Also did up this sketch of Adam Sandler from the Wedding Singer


----------



## Typhenstein

just a quick little pencil sketch of Michael J Fox as Marty McFly from the cult classic Back To The Future.


----------



## Typhenstein

new pencil sketch with my new lead holder(love this piece of art equipment!) This sketch is based off of Bruce Campbell from Sam Raimi's Evil Dead movie series.








red pencil sketch of Harrison Ford as the one who shot first, Han Solo.








blue pencil sketch of a lady friend of mine.


----------



## RoxyBlue

^She's lovely. Give her elf ears and she would totally fit into a sci-fi/fantasy film.


----------



## Typhenstein

RoxyBlue said:


> ^She's lovely. Give her elf ears and she would totally fit into a sci-fi/fantasy film.

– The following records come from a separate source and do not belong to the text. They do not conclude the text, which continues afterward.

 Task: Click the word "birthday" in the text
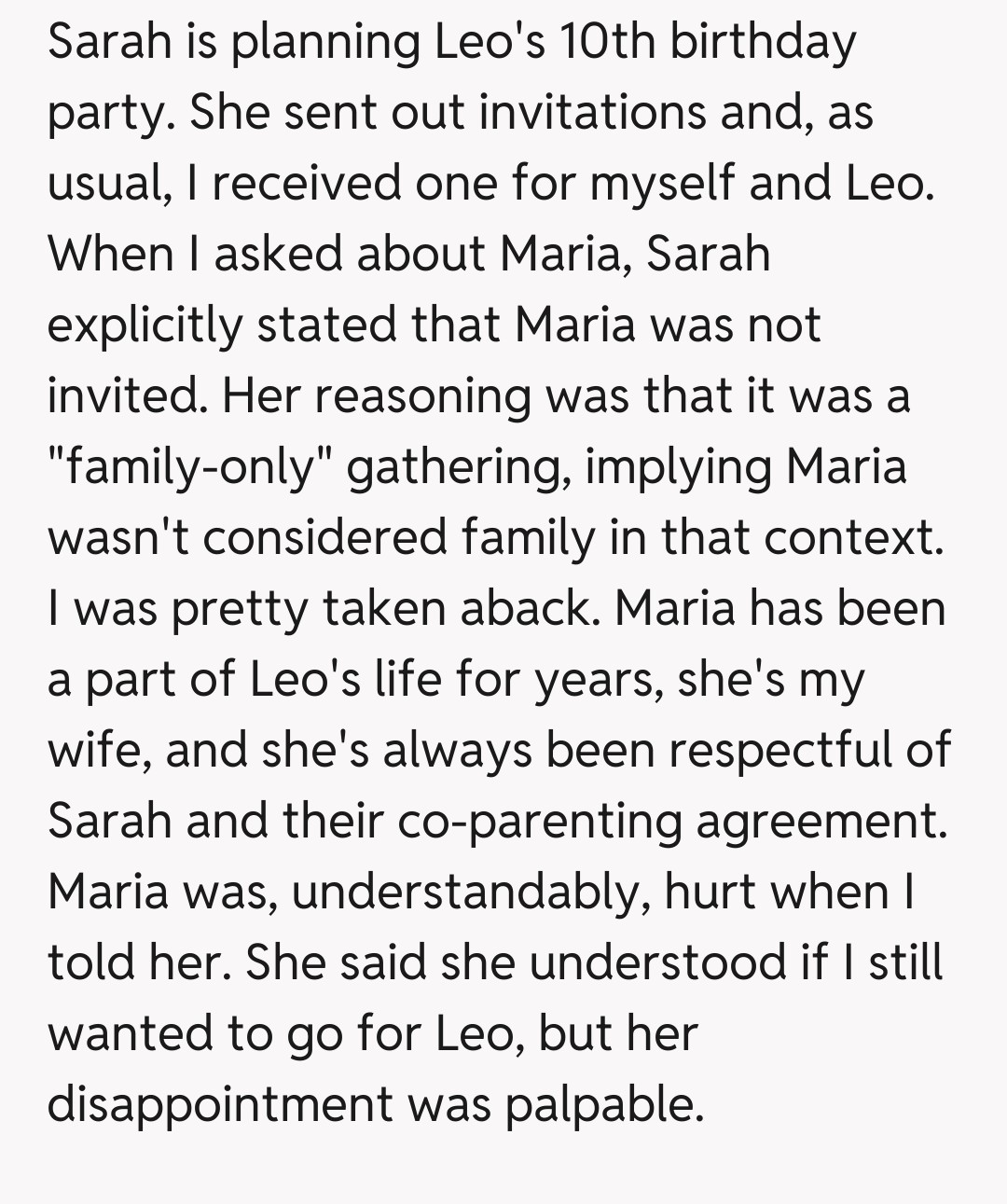pos(763,43)
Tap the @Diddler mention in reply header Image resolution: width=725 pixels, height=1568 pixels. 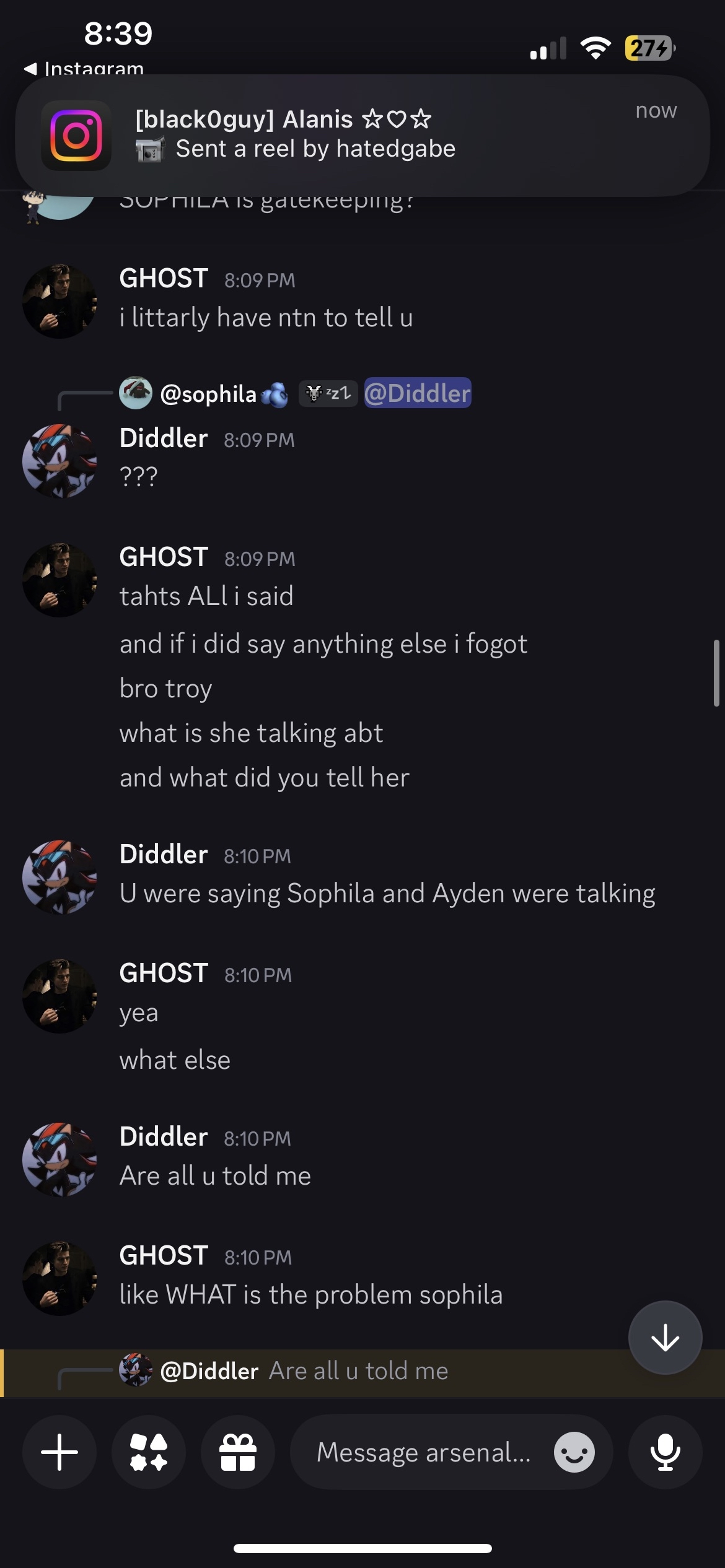click(418, 393)
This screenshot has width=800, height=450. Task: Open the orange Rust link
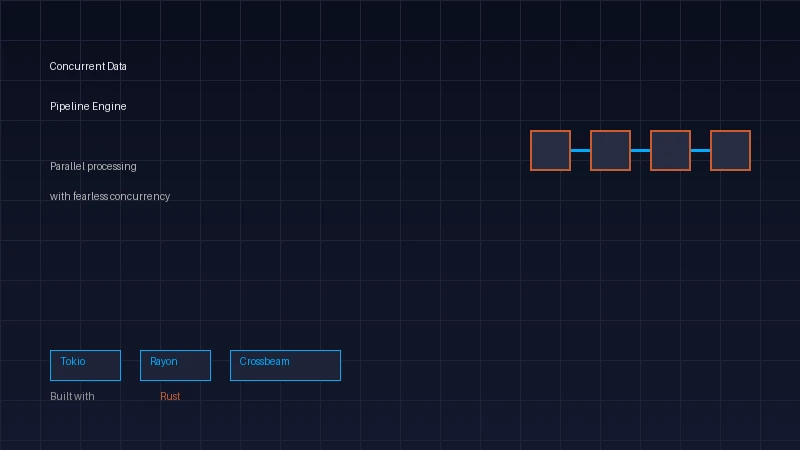pos(170,397)
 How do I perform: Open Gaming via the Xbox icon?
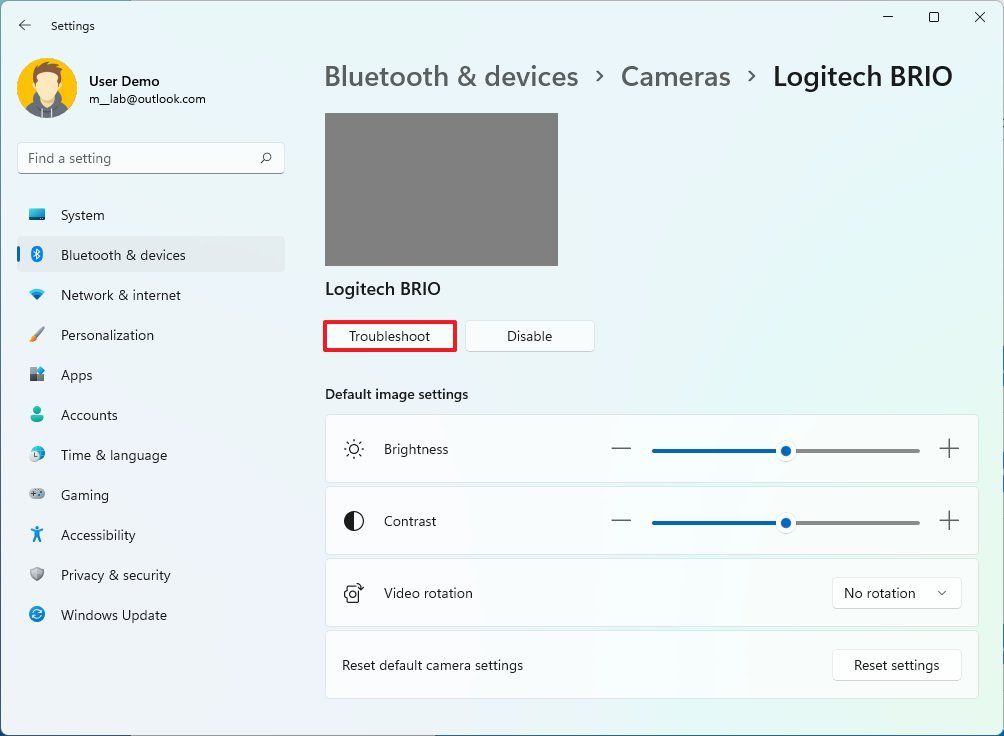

 she does own some elf ears I believe haha


----------



## Typhenstein

‪‎sketch‬ of ‪‎Tom Noonan‬ as ‪‎Frankensteins Monster‬ from ‪#Monster Squad‬ First time I have ever done a Monster Squad sketch. Really love this movie it's a true horror classic








quick sketch of the King Of Horror himself, Stephen King. Need I say more? I think not.


----------



## Typhenstein

quick ‪‎sketch‬ of ‪‎Daeg Faerch‬ from ‪‎Rob Zombies‬ 2007 ‪#Halloween‬ remake.


----------



## Typhenstein

quick sketch based off of Chris Pratt as Starlord from Guardians Of The Galaxy


----------